We’re not in Kansas any more

This is really useful as Lightning Components present a different programming challenge to the Apex/Visualforce paradigm we’ve used in the past:

  • The majority of the code is in JavaScript. This will no doubt scare a few old school developers who think anything not related to presentation should be handled by the server, but its the future - of that I have no doubt.
  • The Apex that you do use is stateless - if you don’t send information from the front end as a parameter, the controller won’t have access to it.
  • Communication between components is via JavaScript events.  This is awesome.  Previously to communicate between Visualforce components you had to pass instances of a parent page or component controller around so that they could know there was something there to communicate with. Where this is really powerful is in the Lightning App Builder, as I demonstrated at the London Lightning Developer week by dropping two components into the app builder which were able to communicate with each other without any further wiring up. 

The Lighting module has a guide time of four hours, which is a pretty good estimate.  This isn’t something you’ll want to dip into for 5 minutes here and there. Its also a good idea to have the Lighting Components Developer’s Guide open while you are working it, so that you can read more around the various concepts.

Debugging JavaScript - oh the humanity

There are currently 9 steps in the Lightning Components module. In addition to the steps that cover the points I’ve made above, there’s one that I’d like to particularly draw attention to: Debugging Your Components - this will stand you in good stead when you apply the learning from the module to build your own components when they inevitably don’t work.

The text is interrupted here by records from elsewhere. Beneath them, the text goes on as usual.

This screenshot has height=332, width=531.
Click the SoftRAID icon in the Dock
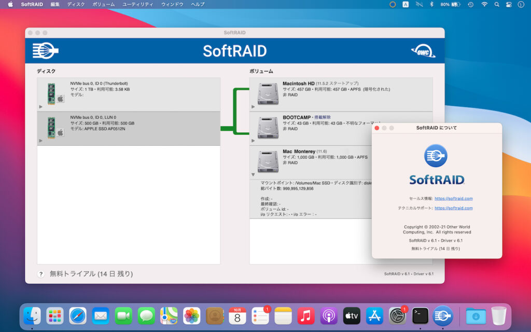[442, 315]
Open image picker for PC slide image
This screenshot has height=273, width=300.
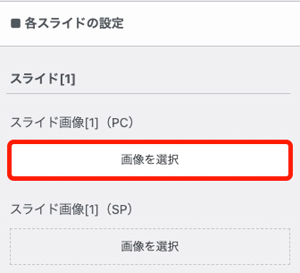coord(150,160)
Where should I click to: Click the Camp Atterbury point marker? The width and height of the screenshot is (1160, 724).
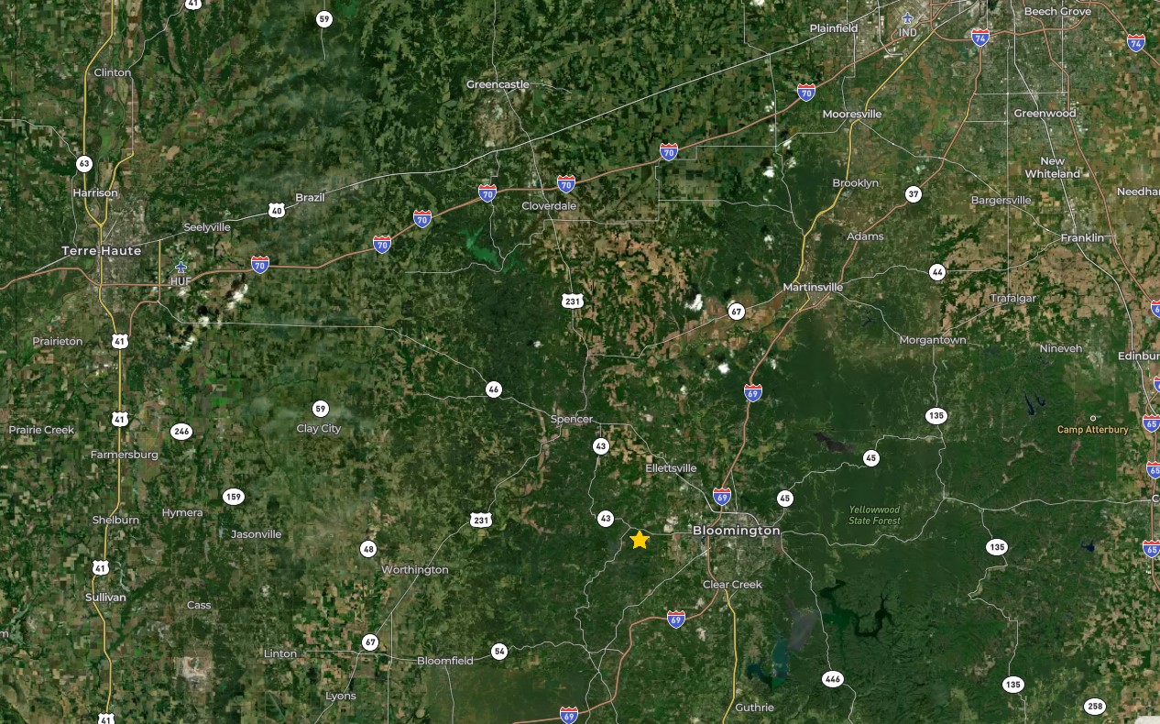1093,418
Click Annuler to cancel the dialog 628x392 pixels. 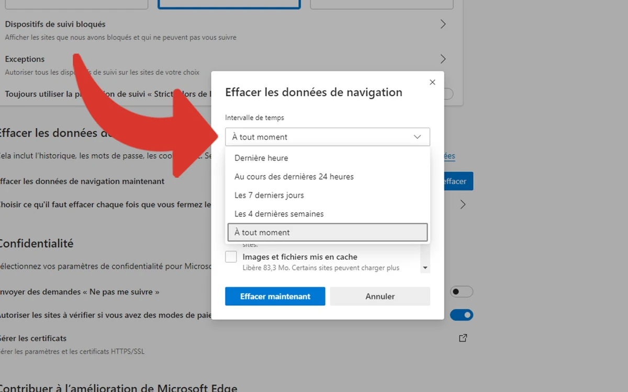(x=379, y=296)

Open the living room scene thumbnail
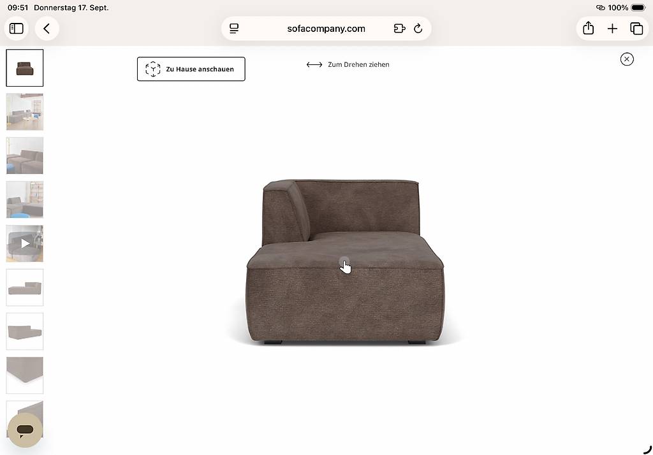pos(25,112)
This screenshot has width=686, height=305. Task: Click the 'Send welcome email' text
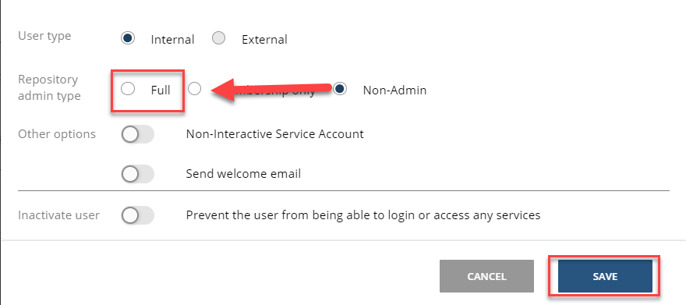(243, 174)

Douglas Crockford described browsers as “the most hostile software development environment imaginable” and he should know!  Knowing the tools that are available and how to use them will make things a little easier on you.

So what’s keeping you?

As Columbo would say, just one more thing: if you haven’t tried Trailhead yet,consider how much content is now available and hazard a guess at how much you’d have to pay for that sort of training elsewhere. If that isn’t a reason to get started straight away I don’t know what is.